Member of the National Assembly
- In office 17 December 1963 – 30 June 1967
- In office 12 March 1973 – 29 May 1988

Leader of the Democratic Korea Party
- In office 17 January 1981 – 29 March 1985
- Preceded by: Position Established
- Succeeded by: Jo Yunh-yeong
- In office 12 September 1985 – 29 April 1988
- Preceded by: Kim Jun-seob (Acting)
- Succeeded by: Position Abolished

12th President of the Korean Constitutional Association
- In office April 2001 – March 2003
- Preceded by: Chae Mun-sik
- Succeeded by: Jang Gyeong-sun

Personal details
- Born: 7 October 1924 Pyeongtaek, Empire of Japan
- Died: 2 June 2006 (age 81) Seoul, South Korea
- Party: Democratic Party of Korea (1955–1963) Civil Rule Party (1963–1981) Democratic Korea Party (1981–1988)
- Education: Seoul National University

= Yu Chi-song =

South Korean politician (1924–2006)

Yu Chi-song (7 October 1924 - 2 June 2006) was a South Korean politician who served in the National Assembly and was the Democratic Korea Party candidate for President in the 1981 election.

== Early life ==
Yu was born in Pyeongtaek, Korea, Empire of Japan, on 7 October 1924. He worked as the secretary to National Assembly Speaker Sin Ik-hui in 1948 and graduated from Seoul National University in 1952, earning a Bachelor of Economics.

== Career ==
Yu participated in the founding of the Democratic Party of Korea in 1955 and held several positions within the party. Yu ran for political office during the 1963 legislative election, winning a seat in the National Assembly for the Civil Rule Party. Yu sought re-election in 1967, this time running on the New Democratic Party ticket, but lost his seat. He ran for his old seat again in the 1971 election, but lost again. Yu returned yet again for his National Assembly seat in the 1973 election on the New Democratic ticket, this time succeeding in his effort. The following year, Yu became the party's Secretary-General and he went on to win re-election in 1978.

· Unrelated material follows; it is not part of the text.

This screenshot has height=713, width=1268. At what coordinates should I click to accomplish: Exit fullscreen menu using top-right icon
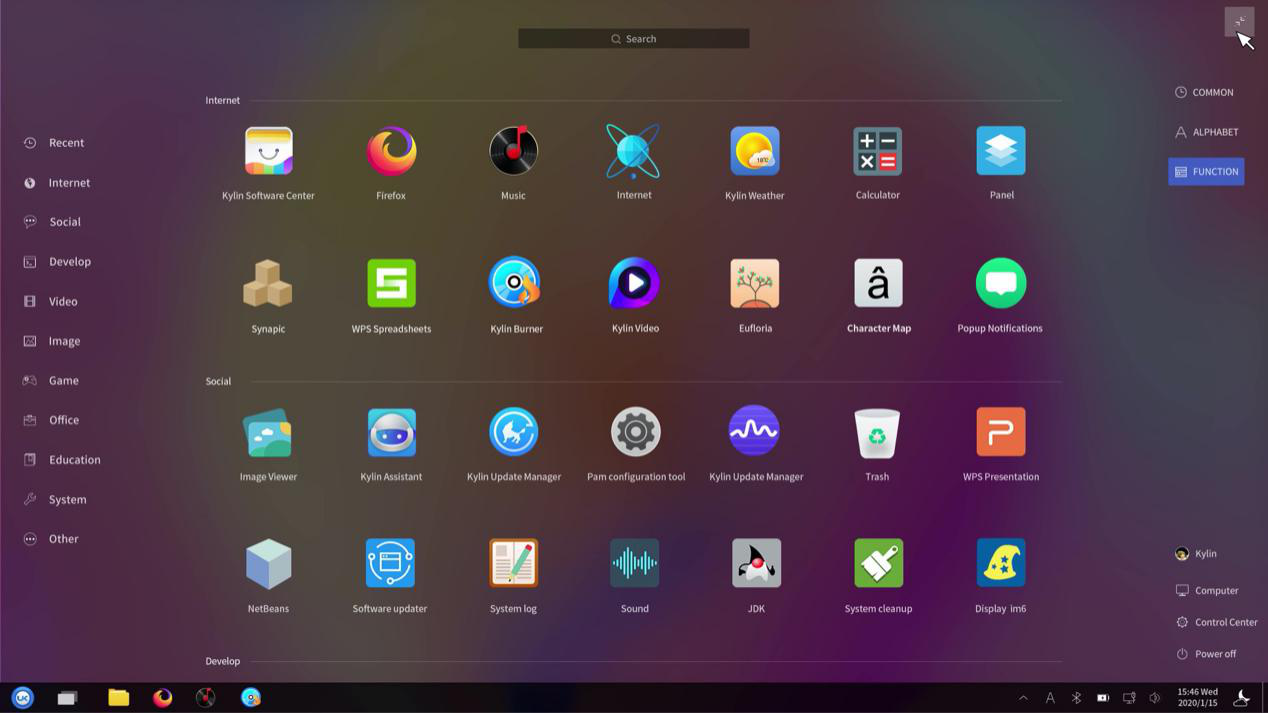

1981 South Korean presidential election results.

In 1981, Yu was among the founders of the Democratic Korea Party and was elected Party President. Yu thus became the party's nominee for president during the 1981 presidential election. Yu finished second behind incumbent President Chun Doo-hwan, receiving 404 electoral votes (7.67%). Despite his loss, Yu's party managed to become the 2nd largest party in the National Assembly following the 1981 legislative election. Yu served as the main opposition party leader until the newly founded New Korean Democratic Party outperformed Yu's party in the 1985 legislative election, relegating the Democratic Korea Party to a minor party. The party was eventually dissolved following the 1988 legislative election, in which every single Democratic Korea Party candidate was defeated and the party only massed 0.2% of the total vote.

== Later life ==
Following the dissolvement of his party, Yu retired from politics. He went on to briefly serve as the Chairman of the Constitutional Council of the Republic of Korea from 2001 to 2003.

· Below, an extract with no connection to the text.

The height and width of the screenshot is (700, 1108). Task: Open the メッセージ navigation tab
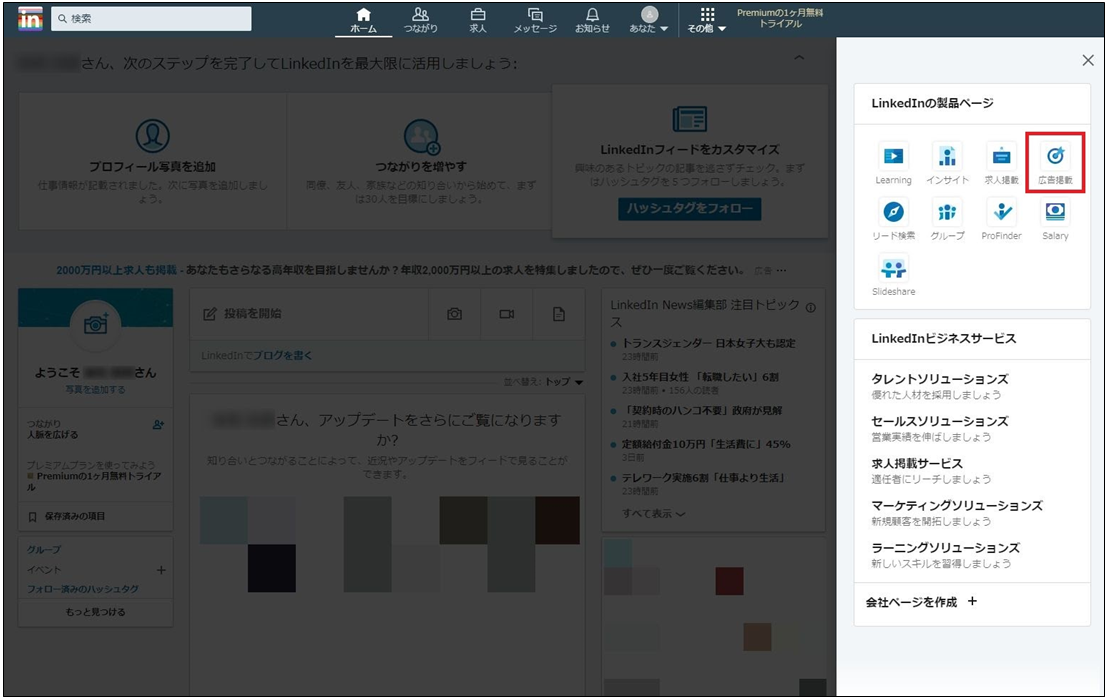click(535, 20)

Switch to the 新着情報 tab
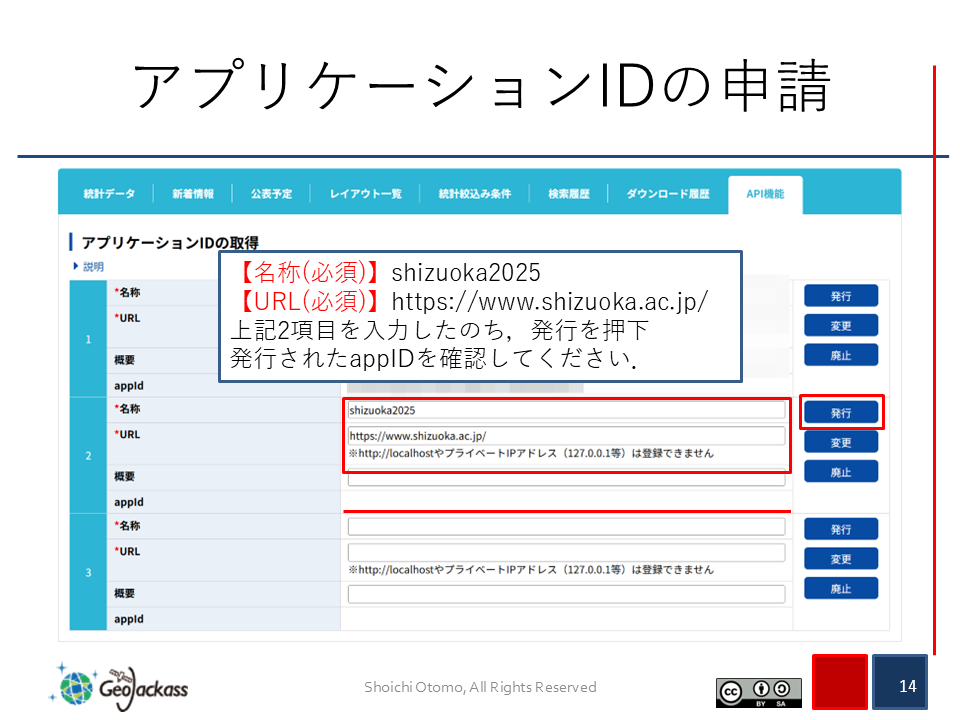click(x=192, y=194)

His wife preceded him in death in May 2006. This event had a profound impact on Yu, whose health worsened as a result. Yu died on 2 June 2006 at Seoul National University Hospital, aged 81, being survived by his two daughters and his son Yoo Il-ho (who would serve as Acting Prime Minister of South Korea in 2017). He was buried at park cemetery in Cheonan, South Korea.